Extract to read

━━━━━━━━━━━━━━━━━━━━━━━━━━━━━━

Wednesday, 6 January 2010

Cambodia

As promised, though somewhat delayed, here's some pictures I took on holiday in Cambodia last year. Be warned - if you deliberately avoided reading my post on Auschwitz, you probably want to give this one a miss too.



Okay, so we flew out of lovely Laos into Phnom Penh, the Cambodian capital. Phnom Penh is not lovely - the poverty, dirt and rampant corruption are right in your face. Mind you, I did myself no favours by deciding to read some books on the local background. There seem to be only 2 types of book written about Phnom Penh: those about the sex trade and those about the Khmer Rouge regime and the genocide in the 1970s - both of which make you want to hand in your resignation from the human species and join one with something more positive to offer the planet. Cockroaches, say.

I'm not suggesting that tourists should avoid the place. Cambodia is a country bravely trying to haul itself out of the shit accumulated by a political regime so awful it beggars belief. It has a lot of positives going for it - but the shit's pretty deep, especially for the many landmine victims begging on the streets.



This is our Cambodian guide, pictured in front of the Royal Palace. He's a year younger than I am, I think, which made him seven years old when Pol Pot and his regime took power. He and his family were marched out into the countryside, as were all urban dwellers. His father was executed for being a dangerous intellectual (he was an engineer). He was seperated from his mother and put into a children's work-camp, where he survived starvation by eating snails out of the ditches. His two little sisters both died.

In three years, eight months and twenty days up to a third of the Cambodian population was wiped out, by their own government, through execution and very deliberate starvation.

━━━━━━━━━━━━━━━━━━━━━━━━━━━━━━

To be done
(A) In the Cambodia travel post, what was the profession of the guide's father?
(B) Resume the Cambodia travel post after its final sentence, keeping to the same voice.

Dataset excerpt
━━━━━━━━━━━━━━━━━━━━━━━━━━━━━━

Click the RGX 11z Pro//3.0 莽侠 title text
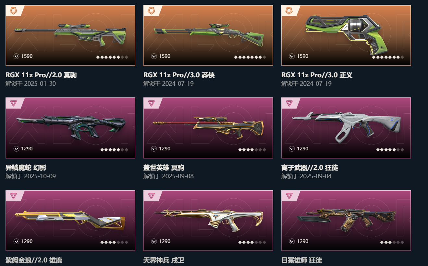(x=179, y=75)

━━━━━━━━━━━━━━━━━━━━━━━━━━━━━━

Written responses
(A) He was an engineer.

(B)
This is the Tuol Sleng Genocide Museum. It looks like a high school because that's exactly what it was before the Khmer Rouge turned it into prison S-21. Political prisoners (that means doctors, teachers, monks, foreigners, anyone who could read or spoke a foreign language or wore glasses) were tortured for "confession" here before being taken out to the Killing Fields for execution. The top floors were wired with mesh to stop prisoners commiting suicide.




This is a translation of the rules which were written up on the walls for prisoners. You can click to enlarge and read, but actually this was the thing I found most difficult to cope with - more so than the bloodstains and the bones, even.




The Killing Fields site (only the most notorious of many mass graves) lies on the outskirts of Phnom Penh and looks like an orchard once more. Possibly around 17,000 were killed here - mostly bludgeoned to death - and buried in pits like the excavated one pictured above. When you walk around you can see bits of bone and rags of clothing sticking up out of the soil, still.



This is the memorial stupa built to the victims. It is filled with skulls.

I'm glad I saw all this as part of our Cambodian visit. History is not all pretty romantic ruins, and not to face it would have been an act of cowardice. But I still feel churned up.

Next (and final) set of photos: the temples of Angkor.

8 comments:

  1. The human race really is crap some times.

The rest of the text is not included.